# 3614
Although technically a monsoon is seasonal prevailing wind caused by the development of a thermal low over a land mass, it is best known for bringing heavy rainfall to an area over a period of months.
This year, it also appears to be driving the spread of the novel H1N1 virus in tropical and subtropical regions of India and Asia.
The good news is that the incidence of pandemic flu appears to be lessening in places like New Zealand, Australia, and parts of South America.
This from Reuters.
Pandemic flu spreading with Asian monsoon season - WHO
Tue Aug 11, 2009 5:56pm IST
By Stephanie Nebehay
GENEVA (Reuters) - H1N1 pandemic flu is spreading in India, Thailand and Vietnam with the onset of Asia's monsoon season, the World Health Organisation (WHO) said on Tuesday.

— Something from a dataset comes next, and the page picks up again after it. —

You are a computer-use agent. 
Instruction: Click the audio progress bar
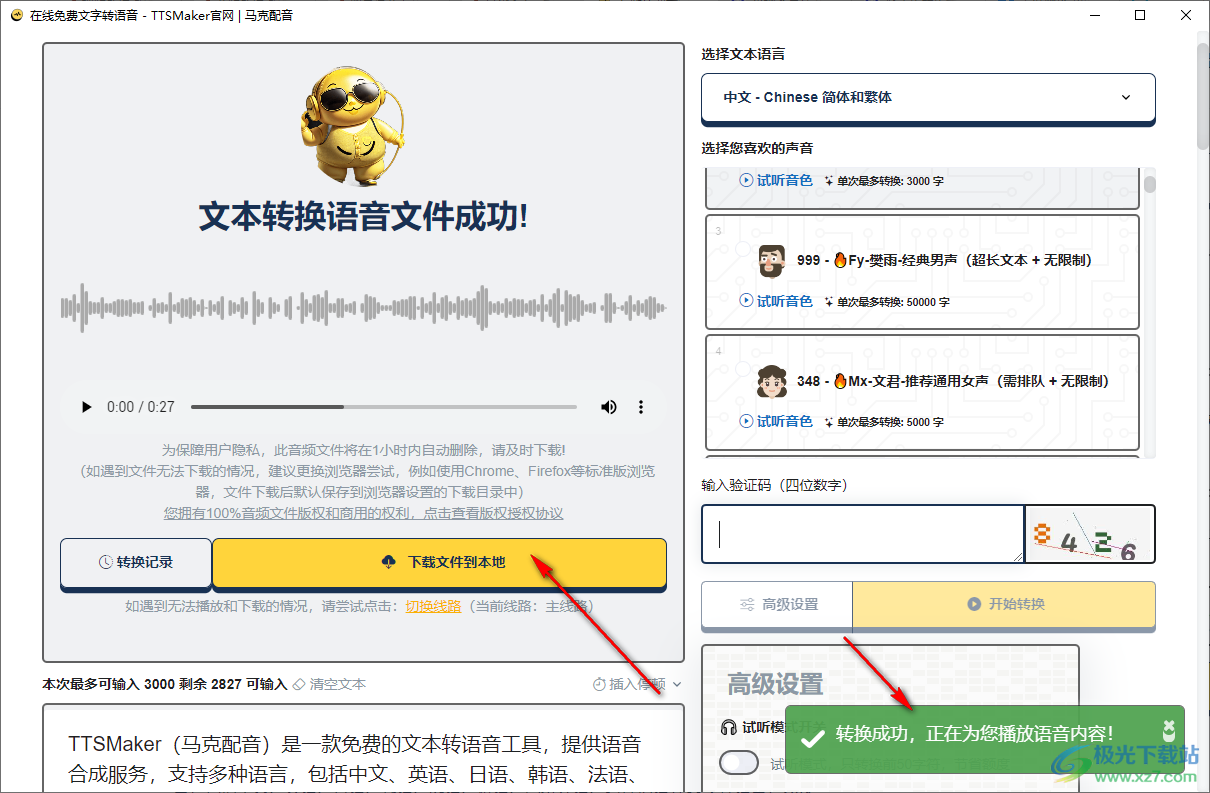[385, 406]
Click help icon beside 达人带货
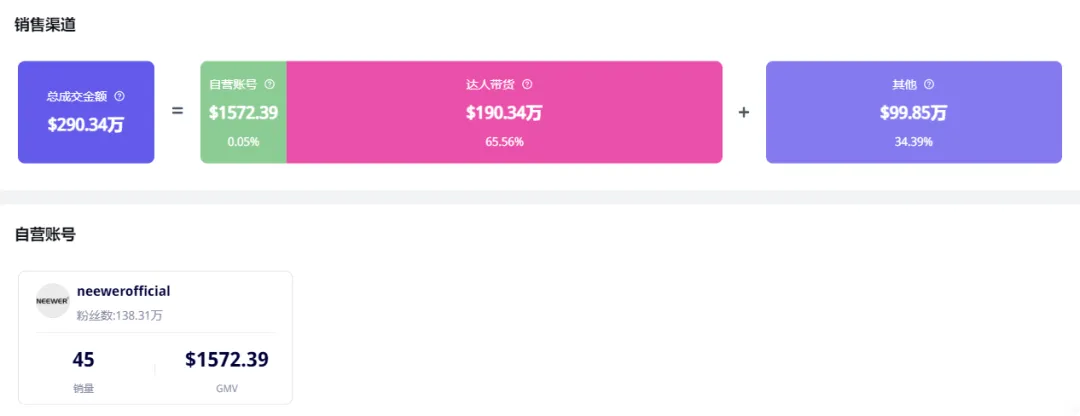This screenshot has height=416, width=1080. (x=527, y=85)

But transmission of the new virus appears to have peaked in parts of the southern hemisphere including Argentina, Chile, Australia and New Zealand, the United Nations agency said.
Some 177,457 cases of the virus commonly known as swine flu, including 1,462 deaths, have been officially reported worldwide as of Aug. 6, but the true number of infections is certainly much higher, it said.
"We are seeing the spread of the pandemic being reported in many of the tropic countries. And in Asia, particularly in India Thailand and Vietnam. Also we're getting into the monsoon season in those countries at this time," WHO spokeswoman Aphaluck Bhatiasevi told a news briefing in Geneva.
The regular influenza season has begun in the three countries, coinciding with the monsoon season, and both H1N1 and seasonal flu are being detected, she said.
Note: For those curious, The Rains Came was the title of a book published in 1937 by Louis Bromfield, which was set in India, and made into a move in 1939 starring Myrna Loy and Tyrone Power.